Set Operations
This operator combines the results from merging two or more queries into a single result set.
Information at a Glance
Note: This operator can only be used with TIBCO® Data Virtualization and Apache Spark 3.2 or later.
|
Parameter |
Description |
|---|---|
| Category | Transform |
| Data source type | TIBCO® Data Virtualization |
| Send output to other operators | Yes |
| Data processing tool | TIBCO® DV, Apache Spark 3.2 or later |
Input
There must be two or more tabular data sets used as inputs.
Note: For the current release (7.1.0), a maximum of two data sets are accepted as inputs.
Restrictions
- The number of columns must be the same in all queries.
- The data types must be compatible.
Configuration
The following table provides the configuration details for the Set Operations operator.

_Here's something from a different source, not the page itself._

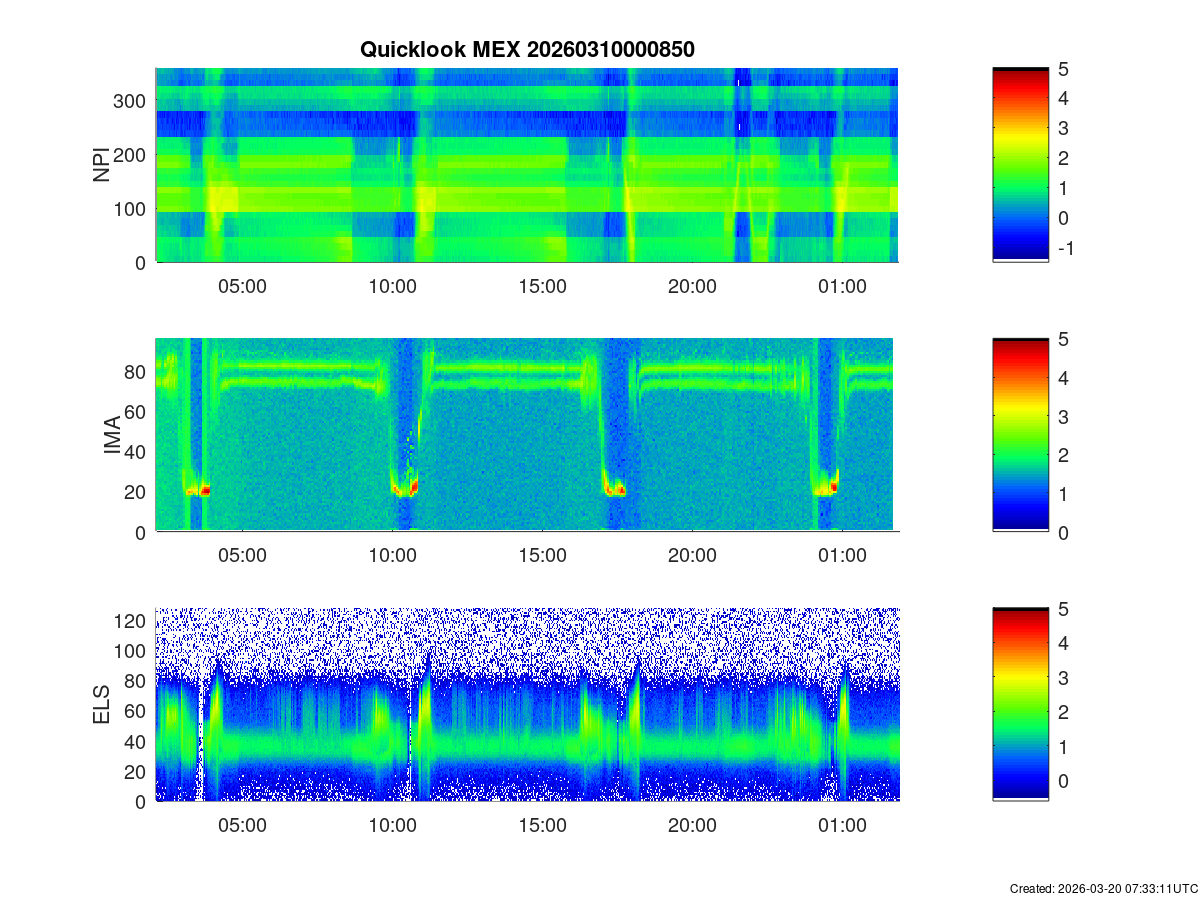
Task: Click the 15:00 tick label under IMA panel
Action: click(542, 555)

| Parameter | Description |
|---|---|
| Notes | Notes or helpful information about this operator's parameter settings. When you enter content in the Notes field, a yellow asterisk appears on the operator. |
| Sets | Click Define Sets to display the Define Sets dialog. For more information, see the Define Sets dialog. |
| Output Schema | Specify the schema for the output table or view. |
| Output Table | Specify the table path and name where the output of the results is generated. By default, this is a unique table name based on your user ID, workflow ID, and operator. |
| Store Results | When set to Yes, the operator saves the results. If set to No, the operator does not save the results. |
Output
Visual Output
A table that displays the data rows of the output table, limited by the maximum display of rows and columns.
Data Output
A tabular data set that displays the joined data sets.
Example
The following example demonstrates the Set Operations operator where it combines the results of the queries into a single result set. Here, it includes all the distinct rows that belong to all queries in the union.
Data
Credit: This data set contains the following information:
- Multiple columns namely id, times90dayslate, revolving_util, debt_ratio, credit_lines, monthly_income, times30dayslate_2years, and srsdlqncy.

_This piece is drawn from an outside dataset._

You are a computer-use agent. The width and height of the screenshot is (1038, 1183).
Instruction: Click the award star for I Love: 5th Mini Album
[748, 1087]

- Multiple rows (50,000 rows).
demographics: This data set contains the following information:
- Multiple columns namely ID, AGE_IN_YEARS, LEVEL_OF_EDUCATION, YEARS_WITH_CURRENT_EMPLOYER, and YEARS_AT_CURRENT_ADDRESS.
- Multiple rows (850 rows).
Parameter Setting
The parameter settings for the Set Operations operator are as follows:
-
Sets: UNION
Alias credit demographics NEW_ID id ID -
Store Results: Yes
Output
The following figure displays the output for the Set Operations operator. The result displays all unique identifiers (IDs) in both used datasets.